The body of the text was actually 'Bon Voyage' as well which just sounds more ****ish to me lol.


----------



## G.J. (Nov 4, 2014)

You feel uncomfortable with it........end of

You wouldnt have posted otherwise


----------



## GusPolinski (Jan 21, 2014)

I work on a team of four people. My team lead is female. The other three of us sit in close proximity to each other one row over from our team lead and, prior to a few weeks ago, my cube was directly adjacent to my team lead's. We see each other and talk w/ each other throughout the day every day. Additionally, all four of us meet for a 60-90 minute meeting once a week, and that's in addition to the larger 60-90 minute weekly team meeting that we have w/ our manager and other teams.

PTO/vacation is one of the most-often discussed items at each of these meetings. It starts off by discussing logistics, and mostly in order to ensure that coverage will be there, that on call rotations will be covered, etc, and then progresses from there... "You're off week after next? Cool... where are you going? Oh wow, that sounds awesome. Have a blast!" Additionally, it's not unusual that someone will send someone else a last-minute "Have fun! Stay safe! Take lots of pics!"-type text when we know that someone happens to be at the airport or getting ready to leave the house.

So, again, this in and of itself probably isn't a big deal.

→ GIVEN PROBLEM
Answer these questions from the forum thread above.
1. What words made up the body of the text mentioned in the thread's first sentence?
2. How many people are on the team that GusPolinski works on?
3. How long is the meeting those team members hold together once a week?

→ DATA SEGMENT
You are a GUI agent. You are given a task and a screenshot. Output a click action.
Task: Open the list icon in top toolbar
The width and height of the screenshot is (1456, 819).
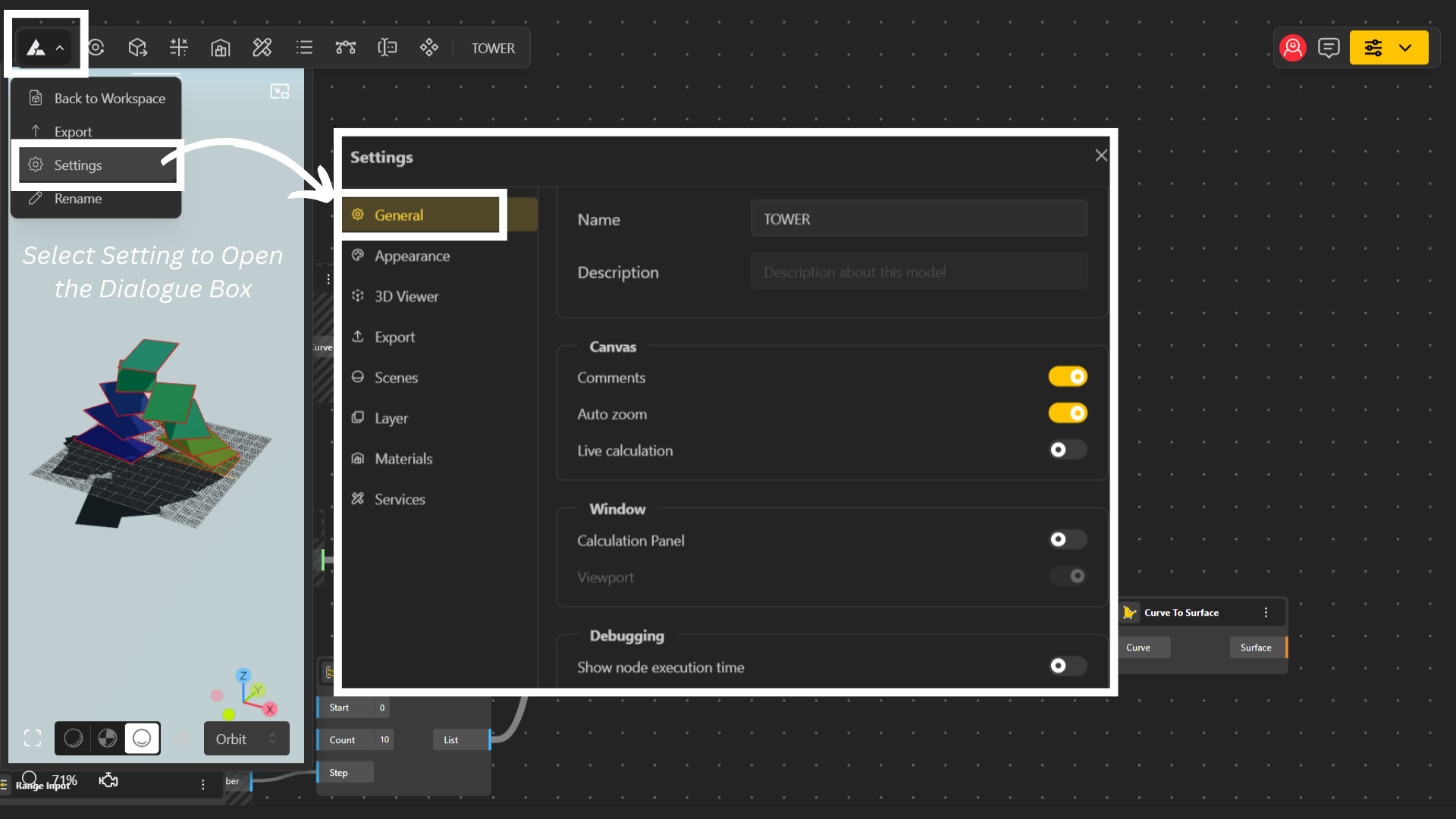pos(304,48)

→ SOLUTION
1. 'Bon Voyage'
2. Four
3. 60-90 minutes